For a wind turbine to produce energy, the wind must be able make the rotor turn by flowing cleanly around the blades. The longer the airflow stays attached to the blade, the more lift force and therefore energy is generated.

If the airflow separates from the blade surface, turbulence occurs along the trailing edge. This is called ‘aerodynamic stall’ and results in decreased lift, as illustrated in the videos above. The more airflow separation, the further the stall point moves towards the leading edge, and the less lift force is generated.

This is why the majority of the blade is shaped like an aircraft wing. These thin airfoils are aerodynamically optimal and facilitate the best possible lift and energy production.

The inner part of the blade: Thick airfoils

The inner part of nearly all turbine blades is characterized by thick airfoils. This is a necessary production compromise, as shapes must transition from thin airfoils to a circular geometry at the root, where the blade is attached to the turbine hub.

The result is suboptimal aerodynamic properties – in other words, the airflow in this area is unable to stick to the blade for as long as desired. Instead, the airflow separates from the blade surface, or ‘stalls’, resulting in suboptimal energy production.

The outer part of the blade: Leading Edge Roughness

The outer part of the blade is designed for optimal aerodynamic performance. But this part of the blade travels at very high speeds (200-300 km/h), meaning that rain, hail, bugs, sand and other particles inevitably erode or cling to the blade surface over time.

The blade surface will gradually degrade as the wear and tear takes its toll, ultimately causing erosion along the leading edge. As a result, the aerodynamic properties of the blade are jeopardized, and power production declines.

How Power Curve vortex generators help

Our vortex generator technology mitigates both of these problems.

Issues with thick airfoils on the inner part of the blade have long been known, but surface erosion on the outer part, or ‘Leading Edge Roughness’, has previously been impossible to quantify and characterize to a sufficient degree. But at Power Curve, we have cracked the code.

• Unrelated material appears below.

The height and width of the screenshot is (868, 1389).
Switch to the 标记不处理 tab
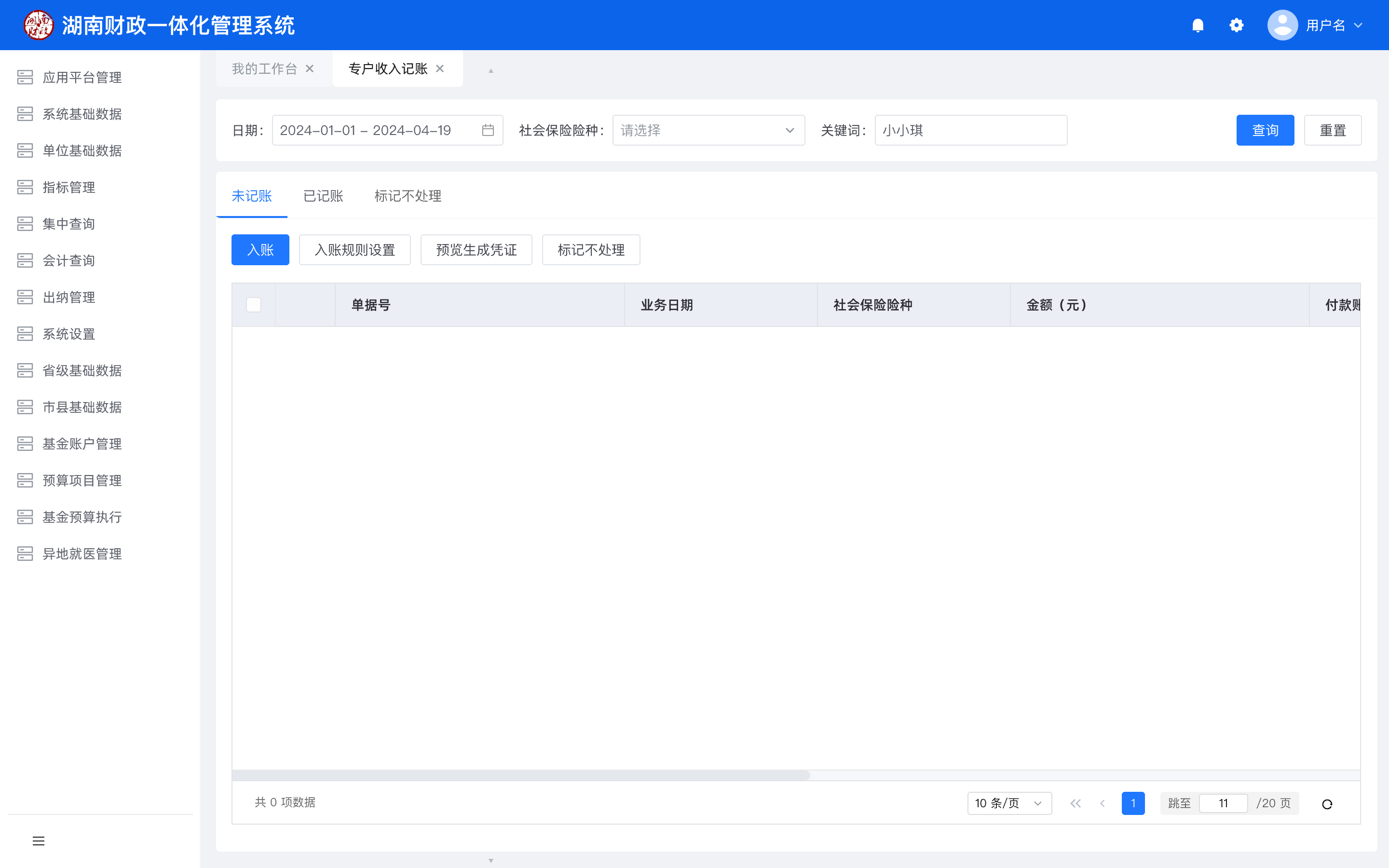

When designed correctly for a given turbine and properly installed, Power Curve vortex generators can postpone the stall point on both the inner and the outer part of the blade. The end result is that lift forces are reinstalled, helping our clients improve their turbine AEP performance.

Power Curve vortex generators have a triangular fin with a sharp leading edge. They are fabricated in pairs and integrated on baseplates, suitable for accurate and fast adhesive attachment on the blade surface.

Each pair is symmetrically opposed and generates counter-rotating and interacting vortexes. This deliberate disturbance flushes energy from the higher boundary layers into the lower and weakened boundary layer, making it possible for the airflow to stay attached for a longer distance along the blade surface.